YTuesday, February 06, 2007
im sick. physically and mentally. i think this work is like so whatever. i work from 1000 to 1730 only and i am like that. argh. i think i should really eat and drink water. maybe because i never eat the whole day and only drunk two sips of water ba. dotz. if only i have someone to remind me to eat and drink. someone to pamper me... haha. rah! i miss you... a lot... really. argh... great. i am not going to eat dinner even. i have no appitite. hope i dont really fall sick tml. still have to work sia.
you know what? i decided to give this blog a name. erm... i think it will be called 'xiao zhu' ba... haha. it's decided. you will be called xiao zhu. =)

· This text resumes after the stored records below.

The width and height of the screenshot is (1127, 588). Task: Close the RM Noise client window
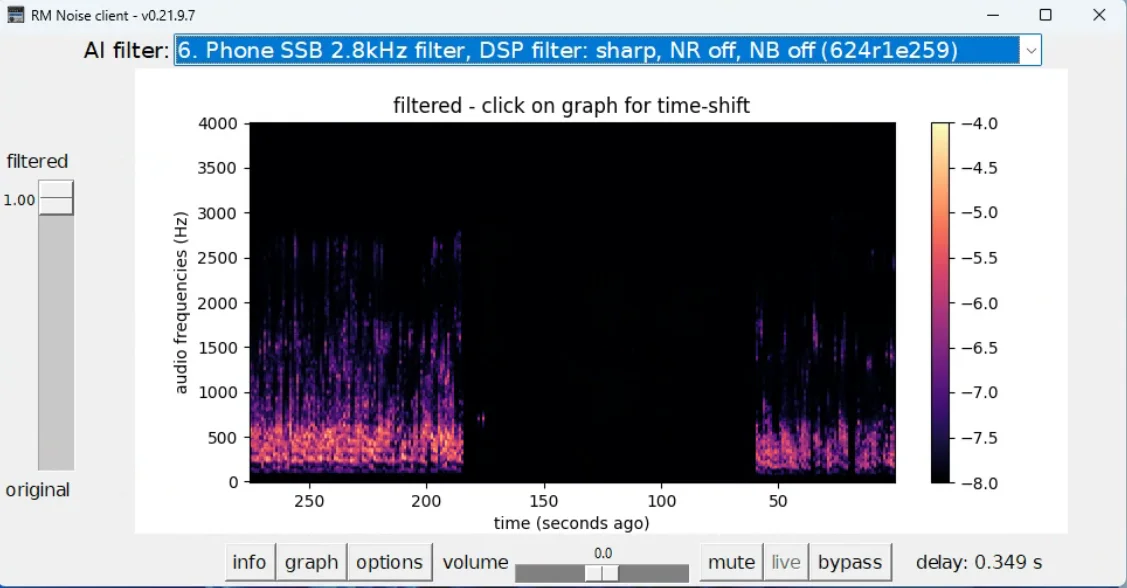pyautogui.click(x=1099, y=14)
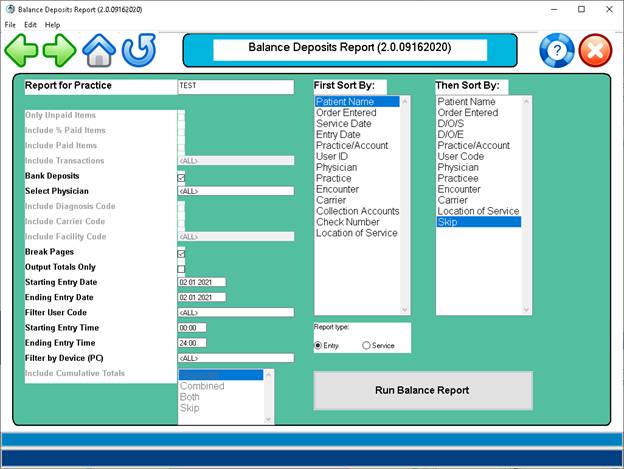Go to home screen via house icon
The height and width of the screenshot is (469, 624).
(x=99, y=49)
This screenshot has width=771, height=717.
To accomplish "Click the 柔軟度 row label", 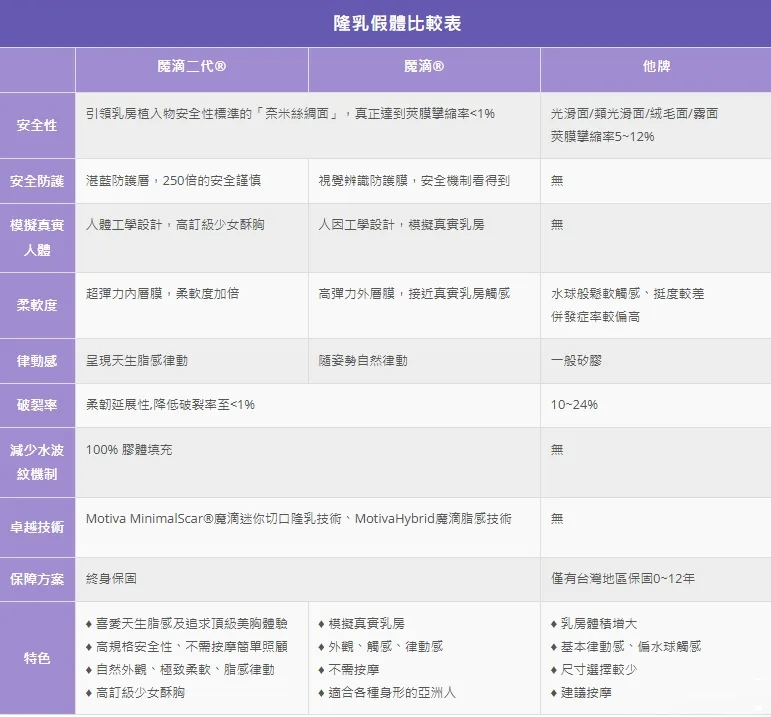I will pos(37,305).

i wish things could be like before. with you. to be held in your arms. though i get a little irritated at times, i feel so lost without you now. like a part of me is missing. i rather you talk to me... is a little thing really able to affect everything that much? how much do i mean to you? aiyah. i shouldn't rant so much. maybe i should just forget that everything happened. take everything as a dream? but when i pass the places we went before i will still stop to think. i never since then sat with nic at the walkway between the lifts. she would sit and i stand. to think of everything is too heart-breaking for me. i should heal the wounds and not hurt them deeper.
the tv should stop talking about valentines. i am so not interested. being alone. wow. thanks sia. nevermind. i think i should be used to it. sometimes i wonder when will i get a ring on valentines. i think that will have to wait till i am attached. long way ba... haha. maybe my tiao jian really too high. LoL. i think im starting to be emo le. better stop the rubbish. my headache and bodyache is killing me. argh!